• Source text:
▼

The history of our relations with the Continent has for centuries been one of persistently trying to stand apart and just as persistently having to get involved at the last. It's going to be exactly the same with the euro.
All the talk of splitting off from the EU, all the acres of print about whether David Cameron defended our honour or threw away our interests at the Brussels summit, is just a sideshow. The simple fact is that this crisis is for real and it is as dangerous for us as for the members of the currency. There is now an even chance that the euro will fail and the zone will break up. Already, companies, banks and governments are planning for such an eventuality. Once you plan for something, you make it more likely.
This may bring some cheer to the anti-Europeans. "We're well out of it." But we're not out of it. Britain can't divorce itself from major events across the Channel, and it will find itself even less able to do so over the euro. It is not just the economic ramifications of a break-up of the currency union that are at stake. The effects could be devastating on UK growth.

▲

• Tasks to carry out:
[A] Extract, word for word, the stretch of the listing from the line containing "Click the parking P symbol on map" through the end of the listing, leaving out the pictures.
[B] Extend the commentary on Britain and the euro crisis from the point where it stops.
The listing that follows has no connection to the commentary on Britain and the euro.

• The records:

▼

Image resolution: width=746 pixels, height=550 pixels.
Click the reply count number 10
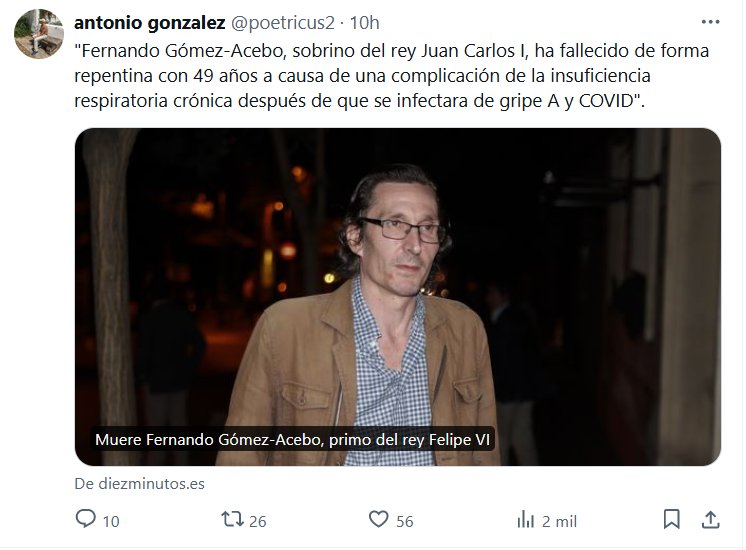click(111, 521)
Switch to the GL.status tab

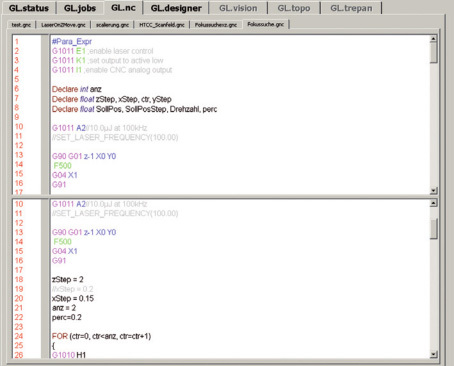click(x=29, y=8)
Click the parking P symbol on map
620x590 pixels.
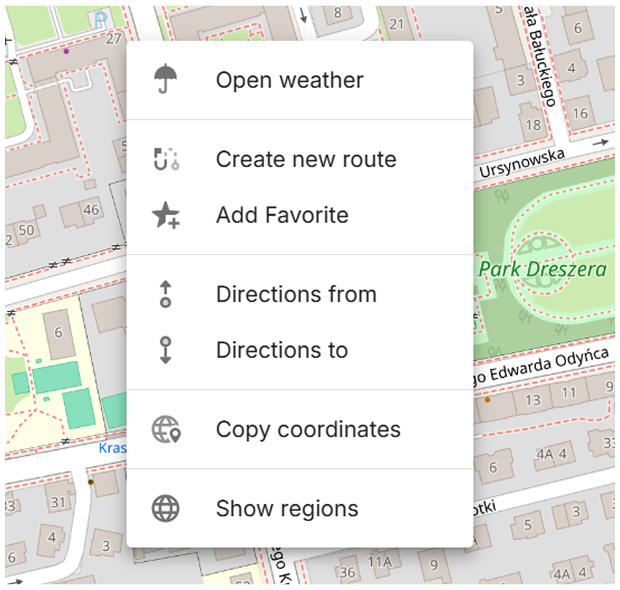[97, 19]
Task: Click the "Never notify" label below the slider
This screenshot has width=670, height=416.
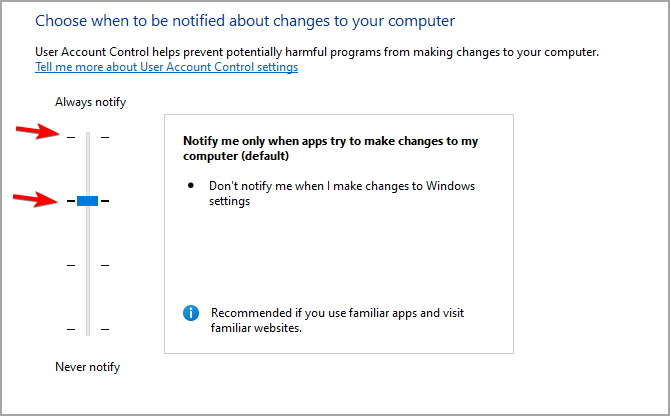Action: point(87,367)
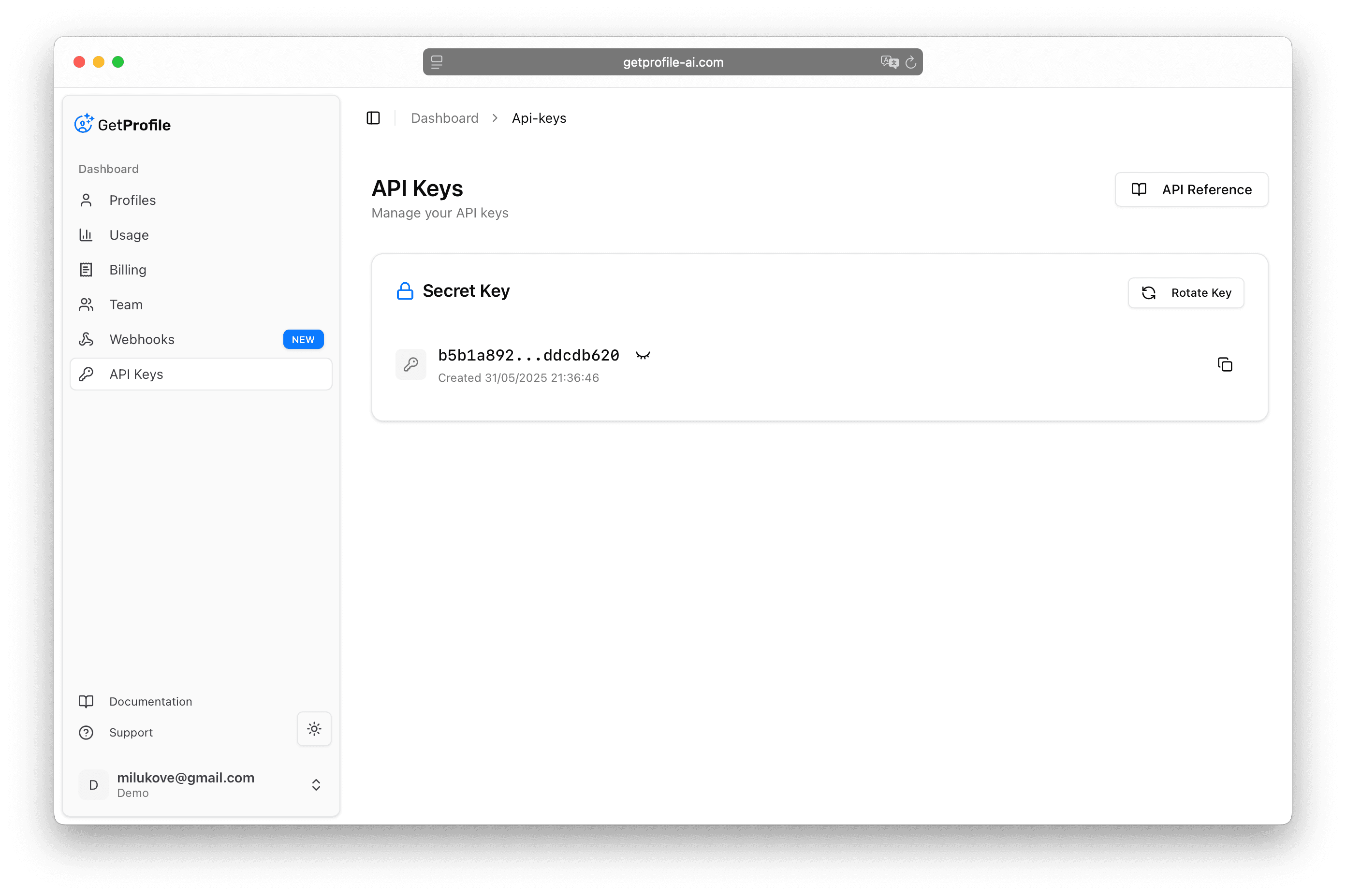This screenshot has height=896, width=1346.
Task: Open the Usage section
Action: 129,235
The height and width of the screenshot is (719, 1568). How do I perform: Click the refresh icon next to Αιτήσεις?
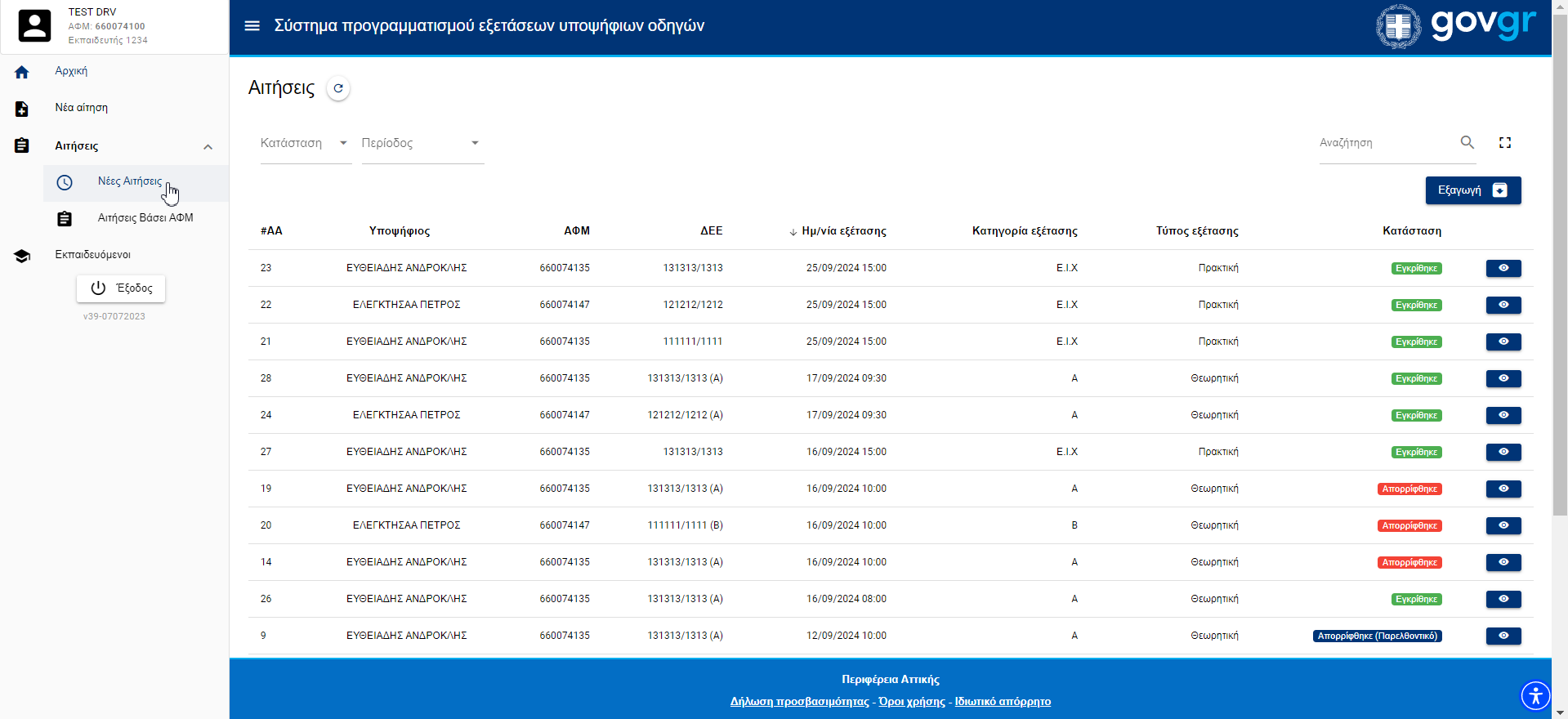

▲

• Solved tasks:
[A]
Click the parking P symbol on map
620x590 pixels.
[97, 19]
Task: Click the "Never notify" label below the slider
This screenshot has width=670, height=416.
Action: point(87,367)
This screenshot has height=896, width=1346.
Task: Open the Usage section
Action: 129,235
The height and width of the screenshot is (719, 1568). How do I perform: Click the refresh icon next to Αιτήσεις?

[B]
But it is also the political consequences of a failure of the euro. For better or worse, it has become the glue holding the majority of European nations together. Split back into nation states and you are bound to see a reversion to competitive devaluations and protectionism, if nothing else for reasons of self-defence.
Britain has done so well out of not being a member of the zone because most others have been. So long as it has held together, we could afford to devalue (as we have) and to seek to protect our own interests without fear of retaliation.
The warning by the ratings agency Moody's yesterday that, while maintaining our triple-A credit rating for the moment, it could be forced to reconsider in the event of the collapse of the euro is patronising but reflects reality.
All is not lost. I still believe the euro will survive, not least because of Europe's capacity (including our own) to act when absolutely necessary. The markets, contrary to the accusation that they're intent on making money by betting against the currency, actually want it to survive. Pension funds, banks and investors need safe havens for their money. It is just that the problems of Greece and other indebted countries have shattered their faith in sovereign bonds. They are desperately anxious to get it back.
At the same time, when you look at the finances of Italy and other countries such as Spain, there are no fundamental reasons for believing that they will go bust. The problem is again one of confidence. As soon as you lose faith in holding sovereign debt, then the scale of their default seems unmanageable.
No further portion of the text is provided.